Stick the kettle on: devaluing women in the work place.
- Naomi Phillips
- Feb 8, 2019
- 2 min read
Like many people I watch Facebook videos about women’s inequality, read posts about the gender pay gap and browse news stories when they appear on my news feed. Having access to this information I thought meant I was fully aware of those issues facing the ‘modern woman’. Despite this knowledge I remained ignorant, reading stories about strangers on the internet though informative gave me a certain level of comfortable distance. I was very much aware these things were happening but always presumed they wouldn’t affect my career specifically. Throughout further education I’ve been in classrooms and teams that included more women than men, I’ve been taught by female teachers and studied in Winchester which had an 80% female student body. Each of these things made me naively believe that I was somehow the exception to negative statistics.
My viewpoint on this matter has changed immensely in recent weeks. As part of our university speakers programme, we’ve had several industry professionals in to tell their stories. Some of these inspiring women included: Sally Weavers founder of Craft Media London, Jen Smith co-founder of Craft and Kathryn Ellis planning director at McCann Bristol. Though their presentations weren’t solely related to women in the industry, it was a topic all three women felt necessary to touch upon. This in itself is of interest, with each speaker having been given free reign to discuss what they deemed relevant. Each of these women have contributed in someway to empowering women, both directly and indirectly. Sally and Jen both spoke about issues they had personally faced in the work place, with male colleagues earlier in their careers presuming they would take notes or make the tea and coffee during meetings.

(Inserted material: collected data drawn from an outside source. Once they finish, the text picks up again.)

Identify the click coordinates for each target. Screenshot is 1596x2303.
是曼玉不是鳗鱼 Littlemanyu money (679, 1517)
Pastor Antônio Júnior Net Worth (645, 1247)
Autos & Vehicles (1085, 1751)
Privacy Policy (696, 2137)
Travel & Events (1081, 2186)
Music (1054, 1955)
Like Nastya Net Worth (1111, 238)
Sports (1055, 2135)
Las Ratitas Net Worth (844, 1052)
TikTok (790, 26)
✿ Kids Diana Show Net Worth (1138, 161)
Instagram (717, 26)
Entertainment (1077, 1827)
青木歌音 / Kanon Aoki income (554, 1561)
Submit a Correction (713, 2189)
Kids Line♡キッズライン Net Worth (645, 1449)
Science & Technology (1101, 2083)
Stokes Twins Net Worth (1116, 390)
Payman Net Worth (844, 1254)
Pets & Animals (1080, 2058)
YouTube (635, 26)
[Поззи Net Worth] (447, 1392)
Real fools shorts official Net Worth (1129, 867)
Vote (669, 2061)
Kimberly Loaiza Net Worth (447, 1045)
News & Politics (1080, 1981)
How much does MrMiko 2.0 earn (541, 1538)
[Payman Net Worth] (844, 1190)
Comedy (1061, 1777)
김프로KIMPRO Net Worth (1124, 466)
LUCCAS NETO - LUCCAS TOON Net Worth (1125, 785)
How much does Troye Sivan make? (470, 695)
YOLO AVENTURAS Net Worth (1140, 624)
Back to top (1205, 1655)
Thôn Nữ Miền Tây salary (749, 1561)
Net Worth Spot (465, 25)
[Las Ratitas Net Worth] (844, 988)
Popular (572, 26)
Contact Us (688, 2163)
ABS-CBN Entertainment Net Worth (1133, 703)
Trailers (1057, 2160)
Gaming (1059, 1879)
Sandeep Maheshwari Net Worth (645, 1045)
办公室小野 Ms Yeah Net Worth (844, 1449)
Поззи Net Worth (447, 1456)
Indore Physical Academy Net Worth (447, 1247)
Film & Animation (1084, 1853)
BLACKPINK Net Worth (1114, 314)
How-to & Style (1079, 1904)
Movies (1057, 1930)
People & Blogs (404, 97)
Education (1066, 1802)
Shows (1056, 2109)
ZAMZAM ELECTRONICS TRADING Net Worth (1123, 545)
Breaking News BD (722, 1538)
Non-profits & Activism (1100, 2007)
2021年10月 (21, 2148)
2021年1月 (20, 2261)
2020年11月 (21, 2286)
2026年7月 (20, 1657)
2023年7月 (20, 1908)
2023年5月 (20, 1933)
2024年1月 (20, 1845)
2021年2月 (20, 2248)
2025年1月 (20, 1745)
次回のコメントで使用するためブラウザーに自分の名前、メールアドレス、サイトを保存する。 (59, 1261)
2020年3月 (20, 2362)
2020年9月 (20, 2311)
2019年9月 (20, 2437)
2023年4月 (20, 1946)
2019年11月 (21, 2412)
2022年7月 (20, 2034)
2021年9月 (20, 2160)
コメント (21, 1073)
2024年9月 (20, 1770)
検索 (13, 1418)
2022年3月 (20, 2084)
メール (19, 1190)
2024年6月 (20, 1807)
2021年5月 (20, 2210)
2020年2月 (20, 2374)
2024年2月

They discussed the importance of asserting yourself as a leader in environments such as these, to ensure this behaviour doesn’t follow throughout your career. To some this may feel like a small issue, one I know personally I may have seen as no big deal, but the consequences are very much real. Both speakers noted the
distance it can cause from from co-workers and how it can prevent opinion sharing (hard to have a voice over the sound of a kettle). Seeing these women speak so passionately about how this had devalued them really brought the issue home. The second you give a face to these problems it’s impossible not to empathise, as a young woman hoping to go into a career in advertising, I would hate to think I was some how already at a disadvantage based solely on my gender.
I do like to stay hopeful, the advertising industry is far from the ‘mad men’ style of the 1950s, with so many successful women paving the way for the next generation. Unfortunately, despite the work of these women, those issues you scroll past on your Facebook news-feed remain prominent. I chose deliberately not to fill this post with statistics but instead share a more personal discussion, this post may not alter mindsets but I would insist that if you, like me believed these issues were distant from your own life begin to ask those women in your chosen field how this has impacted them. Sadly most women will have a story such as this to share.